Skip to main content

A Twitter streaming library built on tweepy that enables dynamic term tracking

Project description

Twitter Monitor
===============

[![Build Status](https://travis-ci.org/michaelbrooks/twitter-monitor.svg?branch=master)](https://travis-ci.org/michaelbrooks/twitter-monitor)
[![Coverage Status](https://coveralls.io/repos/michaelbrooks/twitter-monitor/badge.svg?branch=master)](https://coveralls.io/r/michaelbrooks/twitter-monitor?branch=master)

A Twitter streaming library built on [Tweepy](https://github.com/tweepy/tweepy) that enables dynamic tracking
of the [filtered Twitter Streaming API](https://dev.twitter.com/docs/api/1.1/post/statuses/filter).

This library provides a framework that you can use to build your own dynamic Twitter term tracking system.
You will want to do three things:

1. Create a subclass of `TermChecker` that knows how to look for tracked terms (e.g. in a database or a file).
There is a `FileTermChecker` provided as an example.
2. Create a subclass of `JsonStreamListener` that does something interesting with the tweets.
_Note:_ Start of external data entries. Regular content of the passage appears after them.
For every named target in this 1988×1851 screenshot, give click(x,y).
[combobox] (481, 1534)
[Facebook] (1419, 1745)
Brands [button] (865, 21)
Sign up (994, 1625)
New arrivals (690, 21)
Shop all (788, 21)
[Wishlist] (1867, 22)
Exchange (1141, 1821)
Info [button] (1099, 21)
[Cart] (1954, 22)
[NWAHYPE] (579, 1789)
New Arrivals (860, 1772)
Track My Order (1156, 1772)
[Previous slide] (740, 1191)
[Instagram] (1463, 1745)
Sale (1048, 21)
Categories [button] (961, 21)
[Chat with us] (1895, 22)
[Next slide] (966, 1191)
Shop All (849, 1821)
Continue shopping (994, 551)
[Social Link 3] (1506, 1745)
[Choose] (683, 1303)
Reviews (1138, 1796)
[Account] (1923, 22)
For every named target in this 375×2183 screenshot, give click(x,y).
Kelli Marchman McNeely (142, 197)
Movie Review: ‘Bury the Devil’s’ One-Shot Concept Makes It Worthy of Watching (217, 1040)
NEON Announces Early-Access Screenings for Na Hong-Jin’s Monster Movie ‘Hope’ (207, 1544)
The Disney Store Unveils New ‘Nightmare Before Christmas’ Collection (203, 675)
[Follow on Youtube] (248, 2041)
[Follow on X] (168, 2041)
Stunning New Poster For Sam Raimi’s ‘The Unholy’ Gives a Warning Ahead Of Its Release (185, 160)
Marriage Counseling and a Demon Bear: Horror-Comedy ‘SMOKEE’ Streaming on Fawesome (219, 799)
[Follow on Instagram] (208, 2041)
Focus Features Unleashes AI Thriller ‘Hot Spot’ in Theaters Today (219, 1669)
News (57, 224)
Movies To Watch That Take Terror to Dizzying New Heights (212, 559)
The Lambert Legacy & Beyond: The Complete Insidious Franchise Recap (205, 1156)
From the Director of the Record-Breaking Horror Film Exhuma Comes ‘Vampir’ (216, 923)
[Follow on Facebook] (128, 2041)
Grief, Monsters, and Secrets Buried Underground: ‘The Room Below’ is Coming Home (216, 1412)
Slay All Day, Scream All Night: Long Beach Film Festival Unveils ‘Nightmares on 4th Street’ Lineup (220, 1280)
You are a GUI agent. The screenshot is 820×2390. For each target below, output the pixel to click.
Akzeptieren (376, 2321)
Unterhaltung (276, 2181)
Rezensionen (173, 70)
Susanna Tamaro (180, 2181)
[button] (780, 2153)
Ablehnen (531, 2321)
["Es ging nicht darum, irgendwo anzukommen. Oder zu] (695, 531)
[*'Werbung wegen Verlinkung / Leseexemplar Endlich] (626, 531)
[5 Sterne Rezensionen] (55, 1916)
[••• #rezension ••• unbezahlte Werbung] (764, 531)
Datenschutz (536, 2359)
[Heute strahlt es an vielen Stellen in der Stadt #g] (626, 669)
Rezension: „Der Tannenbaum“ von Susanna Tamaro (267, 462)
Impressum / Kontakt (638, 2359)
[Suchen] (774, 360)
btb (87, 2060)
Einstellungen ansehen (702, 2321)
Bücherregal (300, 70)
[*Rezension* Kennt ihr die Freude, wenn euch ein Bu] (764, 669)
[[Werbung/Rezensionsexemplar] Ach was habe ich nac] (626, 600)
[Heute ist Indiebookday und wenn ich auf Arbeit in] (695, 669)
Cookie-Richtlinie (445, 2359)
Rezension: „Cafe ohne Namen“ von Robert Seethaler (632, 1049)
Maybe write tweets
to a file a database.
3. Start an instance of the `DynamicTwitterStream` class, which ties it all together.

There is also a `stream_tweets` script you can use to get started
streaming tweets more quickly. More information is [below](#streaming-script).


####Installation

This package is available on PyPI [here](https://pypi.python.org/pypi/twitter-monitor).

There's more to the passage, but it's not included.